From the first plié at barre to the last grand jeté of class, your calves are extremely active. But do you devote the same attention to those muscles during your cooldown? According to Michelle Rodriguez, founder and director of Manhattan Physio Group, sitting in a lazy lunge or hanging your heels off a step doesn't cut it. Rodriguez, who has worked with dancers from New York City Ballet to Dance Theatre of Harlem, says a proper calf stretch isn't complicated, but there are several important details to keep in mind. Here are her do's and don'ts for an effective stretch:
Do pay attention to form. To target the gastrocnemius (the round muscle at the top of the calf), stand in a lunge with your hands on the wall, hips square, front leg bent and back leg fully straight with the heel firmly rooted into the ground. Keep the back leg in a slightly toed-in position. “This allows for support of the mid-foot," says Rodriguez, “and keeps it from rolling in so the stretch occurs in the calf."

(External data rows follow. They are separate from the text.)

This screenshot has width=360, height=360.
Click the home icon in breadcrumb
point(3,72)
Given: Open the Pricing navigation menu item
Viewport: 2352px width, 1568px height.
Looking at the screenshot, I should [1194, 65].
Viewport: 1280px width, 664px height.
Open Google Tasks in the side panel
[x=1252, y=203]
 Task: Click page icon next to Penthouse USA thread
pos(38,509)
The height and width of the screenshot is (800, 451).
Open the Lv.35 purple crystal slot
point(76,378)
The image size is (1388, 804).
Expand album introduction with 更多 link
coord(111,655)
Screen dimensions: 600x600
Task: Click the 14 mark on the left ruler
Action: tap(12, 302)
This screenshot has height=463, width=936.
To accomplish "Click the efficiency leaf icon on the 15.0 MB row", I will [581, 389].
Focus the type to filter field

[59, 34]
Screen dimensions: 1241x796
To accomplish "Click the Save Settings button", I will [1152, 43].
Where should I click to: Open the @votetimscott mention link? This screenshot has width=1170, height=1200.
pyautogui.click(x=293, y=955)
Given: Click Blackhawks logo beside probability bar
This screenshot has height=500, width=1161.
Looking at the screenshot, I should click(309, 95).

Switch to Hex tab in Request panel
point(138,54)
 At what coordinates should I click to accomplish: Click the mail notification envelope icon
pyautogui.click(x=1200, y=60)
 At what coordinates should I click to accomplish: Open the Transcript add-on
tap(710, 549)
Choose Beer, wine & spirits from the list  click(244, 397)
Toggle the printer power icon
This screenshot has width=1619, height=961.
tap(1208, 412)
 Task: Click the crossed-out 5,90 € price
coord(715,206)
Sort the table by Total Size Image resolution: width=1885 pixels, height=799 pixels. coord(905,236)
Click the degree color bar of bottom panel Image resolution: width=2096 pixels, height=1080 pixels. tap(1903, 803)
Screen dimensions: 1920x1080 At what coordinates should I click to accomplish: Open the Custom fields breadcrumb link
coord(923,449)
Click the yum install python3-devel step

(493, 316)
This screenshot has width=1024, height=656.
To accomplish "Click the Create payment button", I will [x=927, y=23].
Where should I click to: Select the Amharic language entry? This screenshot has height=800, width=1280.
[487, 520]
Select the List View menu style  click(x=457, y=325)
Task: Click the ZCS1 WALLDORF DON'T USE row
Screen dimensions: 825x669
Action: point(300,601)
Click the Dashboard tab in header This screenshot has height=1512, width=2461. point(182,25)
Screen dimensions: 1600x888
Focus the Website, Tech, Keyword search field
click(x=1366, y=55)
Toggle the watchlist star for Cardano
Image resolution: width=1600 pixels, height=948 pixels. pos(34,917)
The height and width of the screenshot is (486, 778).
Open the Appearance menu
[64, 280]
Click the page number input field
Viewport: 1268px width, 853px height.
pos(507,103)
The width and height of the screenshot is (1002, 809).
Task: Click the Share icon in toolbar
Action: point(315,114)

Don't forget about the soleus. If you trace a line from your Achilles tendon up toward your knee, this is the first muscle you'll encounter. Rodriguez says, “It is important to stretch the soleus and gastrocnemius muscles separately despite them coming together to form your Achilles." To stretch the soleus, start in the same lunge, but move the back foot closer to the wall and bend the back knee. Keep the heel down and back toes angled slightly inward.
Don't rush it. Stay in each position for 30 seconds before switching legs. This is the minimum amount of time it takes for muscle fibers to establish a new length.
Do wait until after dancing. That's when stretching is most beneficial, since the muscles will be warm. “Dancers should stretch their calves three times per day," says Rodriguez. Do so once class, rehearsal or a performance has ended.
Don't use a stair to stretch. Though it may be tempting, don't rely on hanging your heel off a ledge or step. This puts excessive force on the Achilles tendon and causes the tendons and muscles in the toes to work too hard.
Do stretch in a weight-bearing position. As long as you're not injured, Rodriguez says calf stretches are much more effective when done standing as opposed to lying on your back and using a belt or strap.
Don't rely on props, such as a half-wheel rocking device, says Rodriguez. Though it's designed to stretch the calves, it lacks support in the arch and may encourage dancers to hyperextend their knees while stretching.